--- Provided passage ---

1. Field of the Invention
The present invention relates to the fabrication of refractive microlenses. More specifically, a method of forming microlenses self-aligned on a resin pillar is proposed.
2. Description of the Related Technology
Microlenses are microscopic passive optical components that fit on active optoelectronic devices such as detectors, displays, and light emitting devices (light-emitting diodes, transversal and vertical cavity lasers) to improve their optical input or output quality. The areas of applications are wide and cover areas such as telecommunications, information technology, audio-visual services, solar cells, detectors, solid-state light sources, and optical interconnects.
There are basically two types of micro-lenses: diffractive lenses and refractive lenses. A diffractive microlens deflects a light beam by diffraction. It typically consists of single-level or multilevel concentric rings sculptured in a material with refractive index different from the environment.
A refractive microlens deflects a light beam by refraction at its curved surfaces. It is mostly plano-convex: one surface of the microlens is planar, while the other is curved. Refractive microlenses and microlens arrays are available in a variety of organic and inorganic materials, including resins such as photoresist, dielectric materials such as glasses, and semiconductors such as silicon and GaAs. The curvature can be obtained by a wide variety of techniques.

--- Data shown ---

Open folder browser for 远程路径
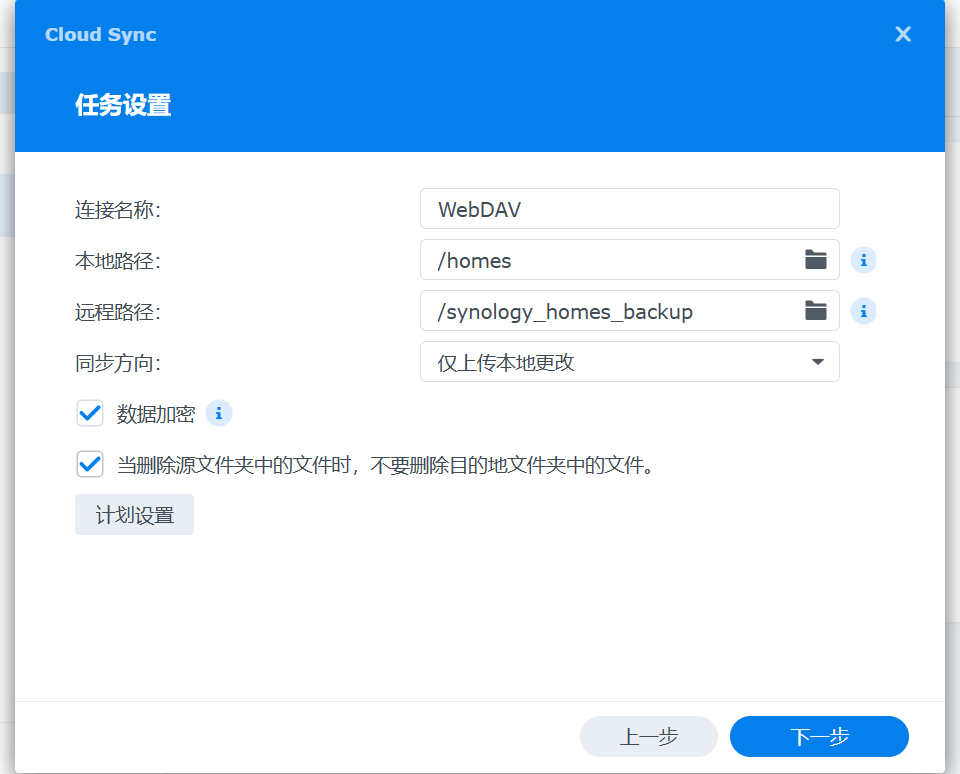 click(x=816, y=311)
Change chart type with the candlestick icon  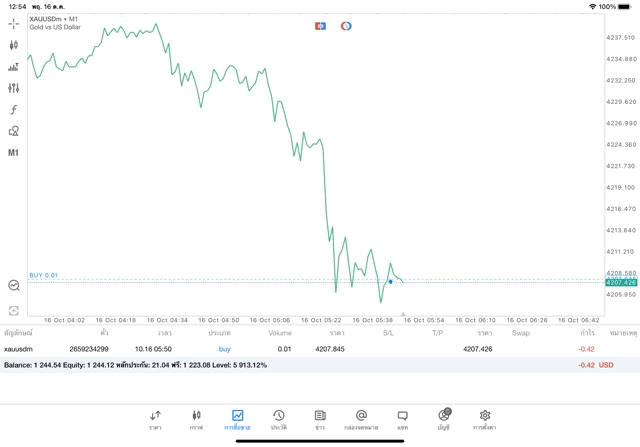click(14, 45)
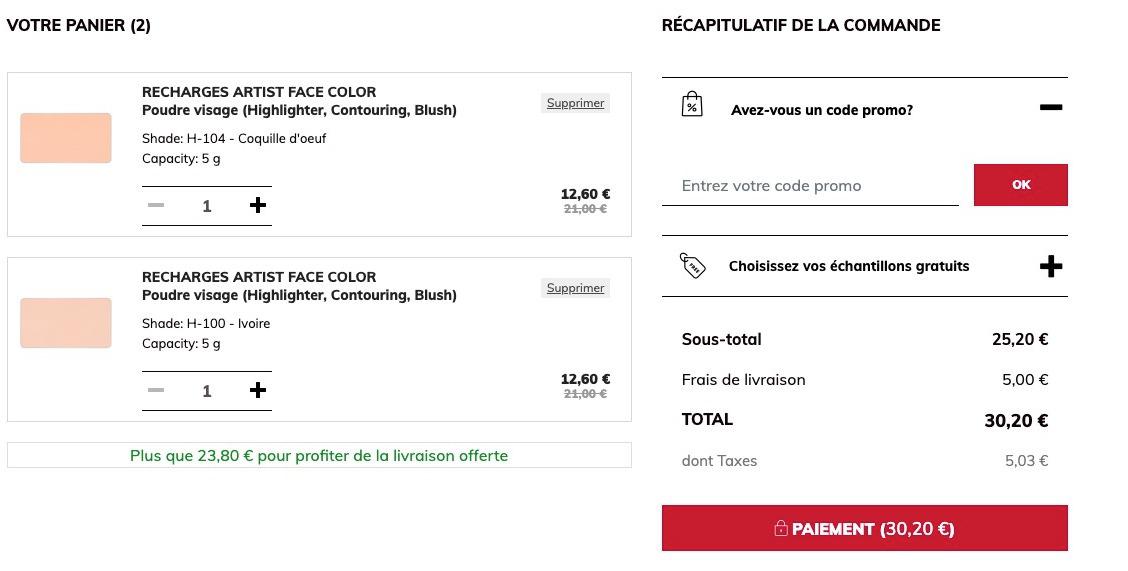1128x571 pixels.
Task: Increase quantity of H-100 Ivoire shade
Action: pyautogui.click(x=258, y=390)
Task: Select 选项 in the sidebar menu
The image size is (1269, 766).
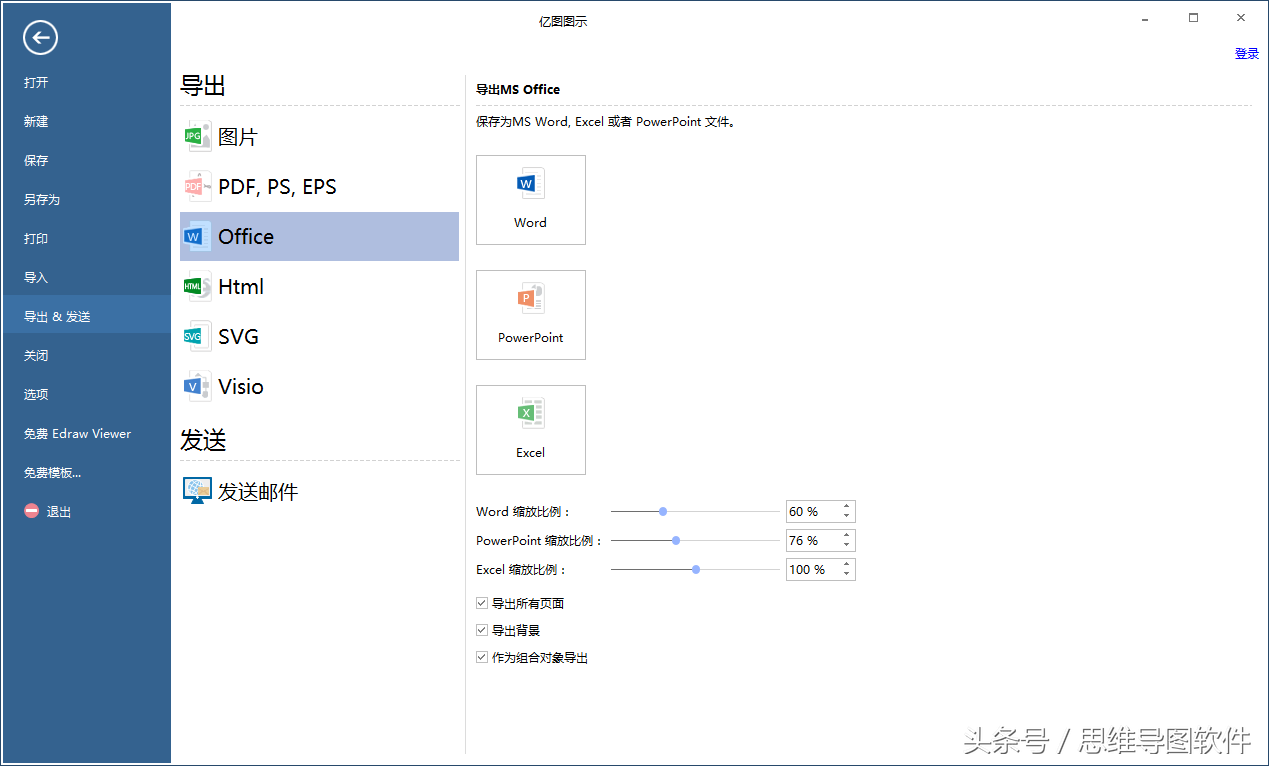Action: click(x=36, y=394)
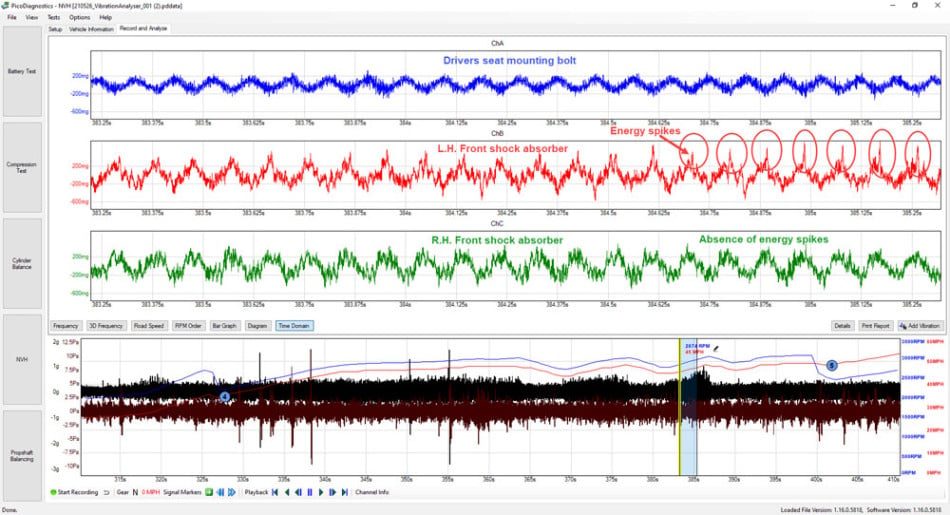
Task: Click the Add Vibration button
Action: pos(919,326)
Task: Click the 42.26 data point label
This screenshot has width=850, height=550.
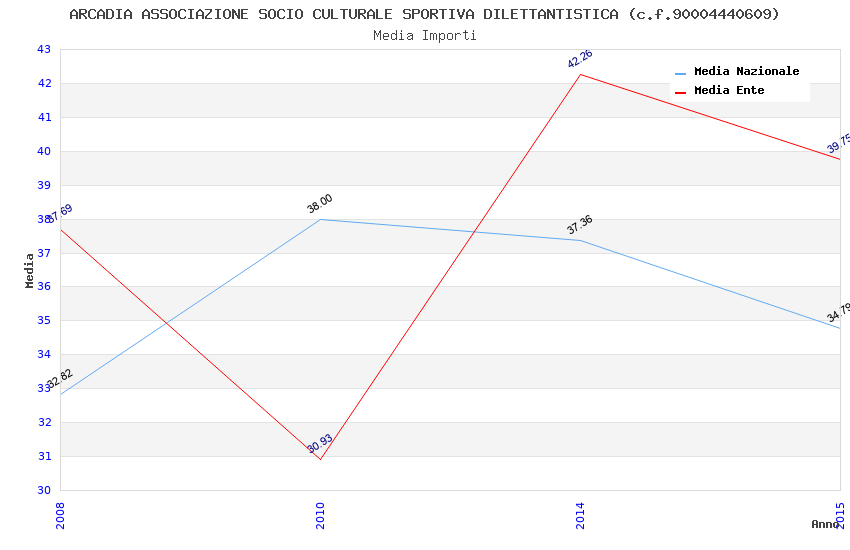Action: pos(580,59)
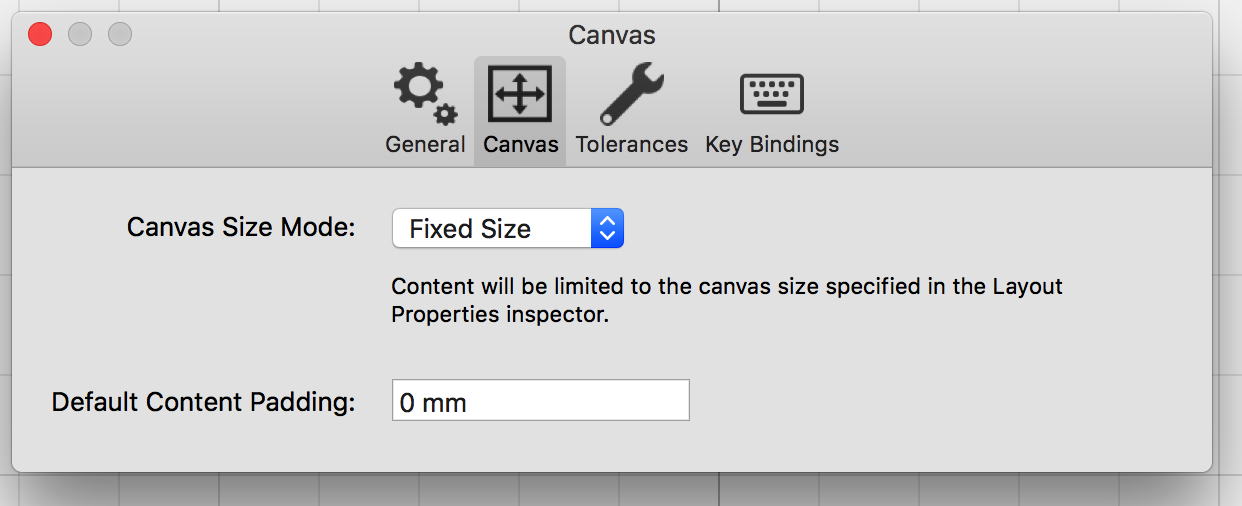Switch to the Tolerances tab label
1242x506 pixels.
(632, 144)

---

» Task instructions
1) What two basic types of microlenses does the microlens passage name?
2) Transcribe the microlens passage between "A refractive microlens" and "variety of techniques.", inclusive.
Answer from the microlens passage alone.

» Exercise results
1) Diffractive lenses and refractive lenses.

2)
A refractive microlens deflects a light beam by refraction at its curved surfaces. It is mostly plano-convex: one surface of the microlens is planar, while the other is curved. Refractive microlenses and microlens arrays are available in a variety of organic and inorganic materials, including resins such as photoresist, dielectric materials such as glasses, and semiconductors such as silicon and GaAs. The curvature can be obtained by a wide variety of techniques.